An alternative to the original score is the mixtape approach, where a movie co-opts existing music, usually classical, and redefines it with new imagery (and occasionally threatens to spoil it, through overkill, as is the case with the adagietto from Mahler’s 5th used in Visconti’s Death in Venice). The master of this form was surely Stanley Kubrick, who had an uncanny ability to pair existing music with whatever personal vision he was committing to screen at the time. In this regard, my own favourite of his is Barry Lyndon, a film in which music and imagery, lighting and colour, are held in such perfect balance that you are literally transported to a previous century. Okay, not literally. But if feels that way.

A more recent and very successful example of this type of soundtrack was Shutter Island, for which Robbie Robertson made an impeccable selection of modern classical music that perfectly matched Scorsese’s astonishing visuals. It almost seemed as if Max Richter’s ‘On the Nature of Daylight’ (from The Blue Notebooks) was just floating around in the ether, waiting for Scorsese to come along and appropriate it.

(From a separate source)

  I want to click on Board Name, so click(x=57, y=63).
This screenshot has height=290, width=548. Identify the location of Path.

But on balance I think there is something more artistically satisfying about an original film score – music composed for and inspired by a specific story and sequence of images, the composer playing an essential part in the collaborative process.

And there have been plenty of great composers for film. From Hollywood’s Golden Age, think of Eric Wolfgang Korngold, Dimitri Tiomkin, Max Steiner, Miklos Rozsa, Franz Waxman. Most of these guys were classically trained and wrote music that was heavily influenced by the composers of the Late Romantic period. But with the arrival of Bernard Herrmann a new complexity entered the equation. There was a new depth of engagement with the material, as the music began insinuating its way more and more into the DNA of the story, and it was from this revolution that the likes of John Barry and Ennio Morricone emerged. Here were young composers creating a sound that was uniquely their own but which also managed to capture the heart and essence of whatever film they were scoring.

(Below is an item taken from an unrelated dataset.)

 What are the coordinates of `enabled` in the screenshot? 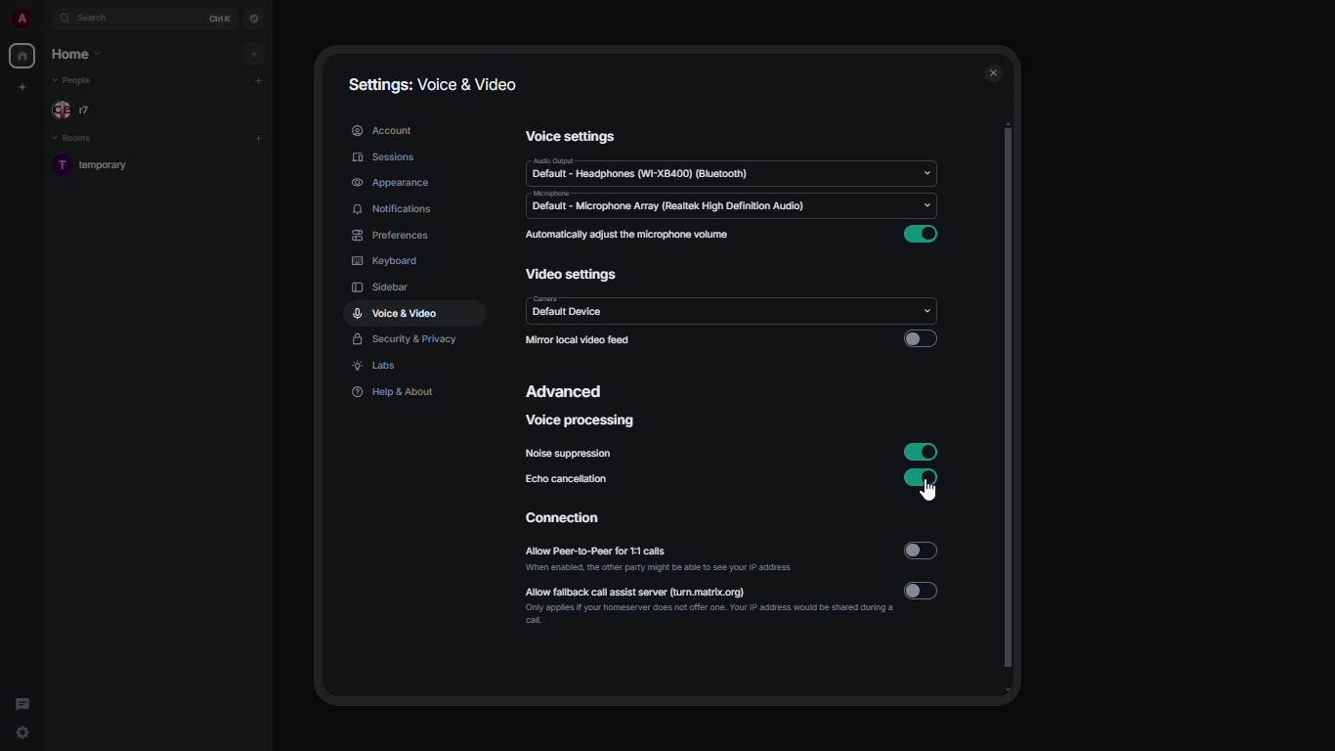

Of the established composers of today (no list will be complete, of course, but here are a few: Thomas Newman, Howard Shore, John Williams, James Newton Howard, Hans Zimmer, Danny Elfman, John Powell, Alexandre Desplat) I imagine that many of them started writing music because of what they experienced in movie theaters when they were kids – the sheer visceral shock of first hearing, say, the theme from Goldfinger or from The Good, the Bad and the Ugly, and I imagine that many of them today feel they owe a huge debt of gratitude to John Barry and Ennio Morricone.

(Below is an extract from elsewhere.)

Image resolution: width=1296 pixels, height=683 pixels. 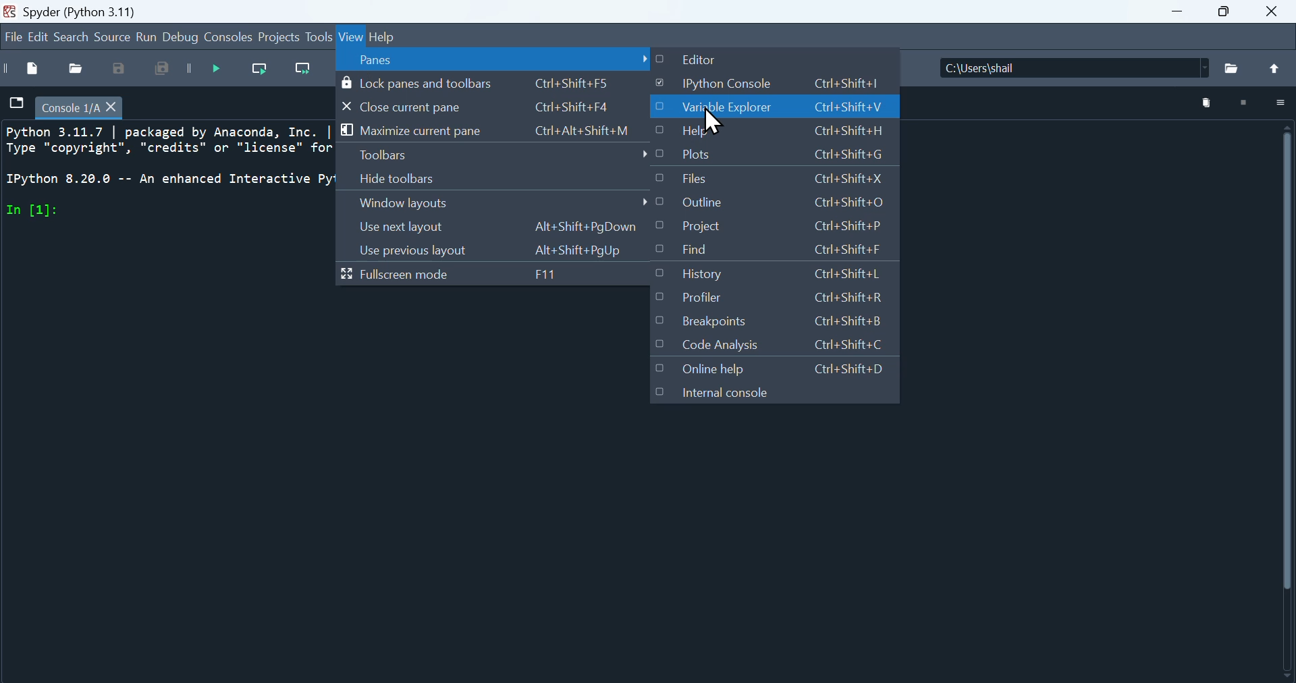 What do you see at coordinates (494, 229) in the screenshot?
I see `Use next layout` at bounding box center [494, 229].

From the above list, Alexandre Desplat (for my money) is one of the most interesting. Like a lot of his contemporaries (and Barry and Morricone), he tends to overproduce and some of his scores can seem indistinguishable from others, but his back catalogue is littered with some fairly powerful work. Check out his scores for Birth, Syriana, Lust, Caution and L’ennemi intime. And if there is anything to look forward to in 2011 one thing must surely be Desplat’s score for Terence Malick’s The Tree of Life.

But there are new developments too. These come in the shape of some really interesting blow-ins from other musical genres, people such as Jonny Greenwood (There Will be Blood), Jon Hopkins (Monsters), and Trent Reznor and Atticus Ross (The Social Network). All of these are fabulous, exciting scores that broaden the parameters of what film music can do and give us a sense of where we might be going from here.

Which is a long way from The Persuaders. Though I always wondered how John Barry managed to get that sound in the signature tune for the title sequence. It sounded a bit like a harpsichord, or a Moog synthesizer. What was it? I’ve just read somewhere that he used, apparently, a combination of a cimbalum, a Finnish kantele, a mandolin, electronic keyboards and a rhythm section.Talk about broadening the parameters.